Bial, respondendo à mesma questão, salientou hoje a comodidade existente dentro do meio jornalístico. Segundo ele, “o senso comum é que pauta a maioria dos gestos e exprime a preguiça de pensar de muitos jornalistas (…) deve existir uma busca cotidiana: acordar todos os dias disposto a ver e a enxergar”. Eliana Brum complementou Bial, afirmando que “ser repórter é olhar para ver” e que “começamos a ser repórteres duvidando de nossas próprias certezas”.
MITOLOGIA E JORNALISMO
O debate prosseguiu a partir da colocação do mediador Guilherme Araújo, que será o professor docente do curso Jornalismo Literário no SENAC: o jornalismo deveria abandonar cada vez mais a visão mecânica para aproximar-se do mito.
Para Sérgio Vilas Boas esta transição para o mito revela um “prazer no trajeto e não no destino”, uma vez que há muito os fins têm valido mais que os meios, essa aproximação torna-se muito proveitosa para o jornalismo. Eliane Brum com sua peculiar serenidade e seu discurso poético, ao se expor complementou Vilas Boas “esse é o resgate da subjetividade”, disse.
O DEBATE
Como era de se esperar, as discordâncias começam a tomar conta do auditório. Pedro Bial tomou microfone para fazer algumas considerações sobre tudo o que tinha sido dito até então. Discordando do que Sérgio Vilas Boas havia dito anteriormente, o apresentador afirmou categoricamente que o jornalismo impresso não vai acabar. Para ele, as pessoas simplesmente não conseguem acompanhar a quantidade de informações para cima delas. “Um amigo disse uma vez:’ não consigo apreender nada! Tento prestar atenção naquela quantidade de imagens que ficam passando na tela e ao mesmo tempo acompanhar o que estão falando. Acabo não entendendo nada!’ ”, comentou.
Sérgio Villas Boas ainda faz algumas alfinetadas à grande mídia e à Rede Globo em particular, o que acabou por tornar o debate um tanto quanto enfadonho.
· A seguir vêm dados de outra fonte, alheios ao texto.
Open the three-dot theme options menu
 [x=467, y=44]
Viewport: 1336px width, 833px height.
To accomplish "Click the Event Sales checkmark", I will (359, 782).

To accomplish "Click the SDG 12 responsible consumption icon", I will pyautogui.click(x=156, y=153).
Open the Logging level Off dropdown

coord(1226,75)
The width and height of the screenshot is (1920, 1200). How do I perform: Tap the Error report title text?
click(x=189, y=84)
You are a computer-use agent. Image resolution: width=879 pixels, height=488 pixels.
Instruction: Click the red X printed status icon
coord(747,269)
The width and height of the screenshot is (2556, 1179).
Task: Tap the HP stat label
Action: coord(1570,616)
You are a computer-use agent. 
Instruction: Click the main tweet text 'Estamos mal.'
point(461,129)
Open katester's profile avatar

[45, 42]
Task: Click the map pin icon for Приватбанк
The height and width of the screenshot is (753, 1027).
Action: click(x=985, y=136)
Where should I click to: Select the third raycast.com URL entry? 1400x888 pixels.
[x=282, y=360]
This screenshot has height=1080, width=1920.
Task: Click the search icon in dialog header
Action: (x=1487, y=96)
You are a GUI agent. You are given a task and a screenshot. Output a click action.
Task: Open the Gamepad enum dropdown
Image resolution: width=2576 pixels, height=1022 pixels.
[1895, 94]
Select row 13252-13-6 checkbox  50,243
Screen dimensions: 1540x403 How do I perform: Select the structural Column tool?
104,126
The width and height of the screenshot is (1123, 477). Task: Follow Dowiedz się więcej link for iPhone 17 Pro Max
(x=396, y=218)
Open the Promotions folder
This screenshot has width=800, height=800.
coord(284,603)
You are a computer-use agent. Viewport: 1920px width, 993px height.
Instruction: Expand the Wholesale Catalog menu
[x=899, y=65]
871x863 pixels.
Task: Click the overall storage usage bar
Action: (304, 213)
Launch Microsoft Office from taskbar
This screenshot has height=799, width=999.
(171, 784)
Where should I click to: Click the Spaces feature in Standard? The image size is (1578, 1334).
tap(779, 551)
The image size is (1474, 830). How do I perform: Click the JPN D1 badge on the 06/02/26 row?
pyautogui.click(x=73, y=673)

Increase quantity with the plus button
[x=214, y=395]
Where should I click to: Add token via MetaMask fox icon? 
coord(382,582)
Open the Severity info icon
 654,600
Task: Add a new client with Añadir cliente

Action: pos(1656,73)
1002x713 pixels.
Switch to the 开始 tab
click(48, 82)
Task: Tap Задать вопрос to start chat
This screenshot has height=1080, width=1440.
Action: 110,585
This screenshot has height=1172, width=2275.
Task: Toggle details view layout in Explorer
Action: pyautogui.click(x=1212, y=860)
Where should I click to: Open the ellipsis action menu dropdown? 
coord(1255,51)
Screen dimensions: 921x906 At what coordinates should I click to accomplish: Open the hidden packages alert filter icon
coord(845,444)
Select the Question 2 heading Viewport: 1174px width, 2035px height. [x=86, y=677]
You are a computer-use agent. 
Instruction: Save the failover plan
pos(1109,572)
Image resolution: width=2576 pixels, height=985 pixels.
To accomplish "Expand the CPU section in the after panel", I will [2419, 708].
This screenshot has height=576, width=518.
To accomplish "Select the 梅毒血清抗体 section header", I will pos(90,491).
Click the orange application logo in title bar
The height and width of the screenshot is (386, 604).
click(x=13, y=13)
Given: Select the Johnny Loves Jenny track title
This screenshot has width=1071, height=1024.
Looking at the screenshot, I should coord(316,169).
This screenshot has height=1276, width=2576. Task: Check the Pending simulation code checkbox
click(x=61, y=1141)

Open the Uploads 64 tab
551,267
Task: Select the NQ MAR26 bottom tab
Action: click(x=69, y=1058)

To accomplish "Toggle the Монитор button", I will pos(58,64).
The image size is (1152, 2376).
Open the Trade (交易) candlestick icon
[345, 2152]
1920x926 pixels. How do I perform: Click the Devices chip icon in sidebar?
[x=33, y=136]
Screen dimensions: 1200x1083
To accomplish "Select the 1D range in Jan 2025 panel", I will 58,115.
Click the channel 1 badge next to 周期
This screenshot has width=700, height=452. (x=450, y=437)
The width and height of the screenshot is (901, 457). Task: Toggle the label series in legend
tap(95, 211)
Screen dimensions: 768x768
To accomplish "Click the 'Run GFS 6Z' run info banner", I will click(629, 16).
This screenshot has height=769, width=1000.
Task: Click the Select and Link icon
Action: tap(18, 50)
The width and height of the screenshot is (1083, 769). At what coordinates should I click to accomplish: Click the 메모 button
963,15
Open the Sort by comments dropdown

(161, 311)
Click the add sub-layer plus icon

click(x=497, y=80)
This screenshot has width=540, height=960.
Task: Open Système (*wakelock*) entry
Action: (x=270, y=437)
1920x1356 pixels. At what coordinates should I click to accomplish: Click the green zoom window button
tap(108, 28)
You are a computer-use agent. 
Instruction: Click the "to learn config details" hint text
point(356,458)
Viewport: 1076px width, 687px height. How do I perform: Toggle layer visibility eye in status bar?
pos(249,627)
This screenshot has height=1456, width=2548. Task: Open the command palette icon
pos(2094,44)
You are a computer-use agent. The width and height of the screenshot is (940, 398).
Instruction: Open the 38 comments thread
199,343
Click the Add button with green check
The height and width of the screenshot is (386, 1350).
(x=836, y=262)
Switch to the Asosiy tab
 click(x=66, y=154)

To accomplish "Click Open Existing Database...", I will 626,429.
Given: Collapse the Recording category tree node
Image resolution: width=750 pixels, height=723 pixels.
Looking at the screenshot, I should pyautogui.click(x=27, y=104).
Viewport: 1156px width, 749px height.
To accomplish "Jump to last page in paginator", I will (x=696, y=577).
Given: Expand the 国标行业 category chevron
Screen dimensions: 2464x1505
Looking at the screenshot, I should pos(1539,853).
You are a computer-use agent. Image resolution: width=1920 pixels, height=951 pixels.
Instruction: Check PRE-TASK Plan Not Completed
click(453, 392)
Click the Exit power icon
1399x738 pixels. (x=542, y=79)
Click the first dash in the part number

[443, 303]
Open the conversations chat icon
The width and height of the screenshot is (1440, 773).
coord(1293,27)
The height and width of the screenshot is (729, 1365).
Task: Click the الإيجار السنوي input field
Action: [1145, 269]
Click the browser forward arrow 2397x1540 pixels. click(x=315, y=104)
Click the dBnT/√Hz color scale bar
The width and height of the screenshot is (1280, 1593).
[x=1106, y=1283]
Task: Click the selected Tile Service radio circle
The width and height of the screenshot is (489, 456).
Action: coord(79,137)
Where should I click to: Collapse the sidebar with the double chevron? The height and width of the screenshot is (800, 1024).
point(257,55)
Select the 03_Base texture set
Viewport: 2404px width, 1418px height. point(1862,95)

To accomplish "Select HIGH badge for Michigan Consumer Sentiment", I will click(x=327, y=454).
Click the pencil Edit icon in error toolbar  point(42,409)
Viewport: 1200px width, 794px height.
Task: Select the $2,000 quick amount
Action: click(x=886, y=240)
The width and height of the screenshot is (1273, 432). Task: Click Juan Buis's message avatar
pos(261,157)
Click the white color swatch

Seu discurso acabou se repetindo e se tornando vazio. A platéia também começa a se dispersar…
BALANÇO
De forma geral o debate foi interessante, mas o jornalismo literário em si não foi o cerne da discussão, o que não fez muito sentido dado o nome do evento ser Jornalirismo . O debate se encerrou às 22h com perguntas da platéia que foram enfadonhas, tratando mais de questões e dramas pessoais do que de temas que poderiam de fato agregar algo à discussão anterior.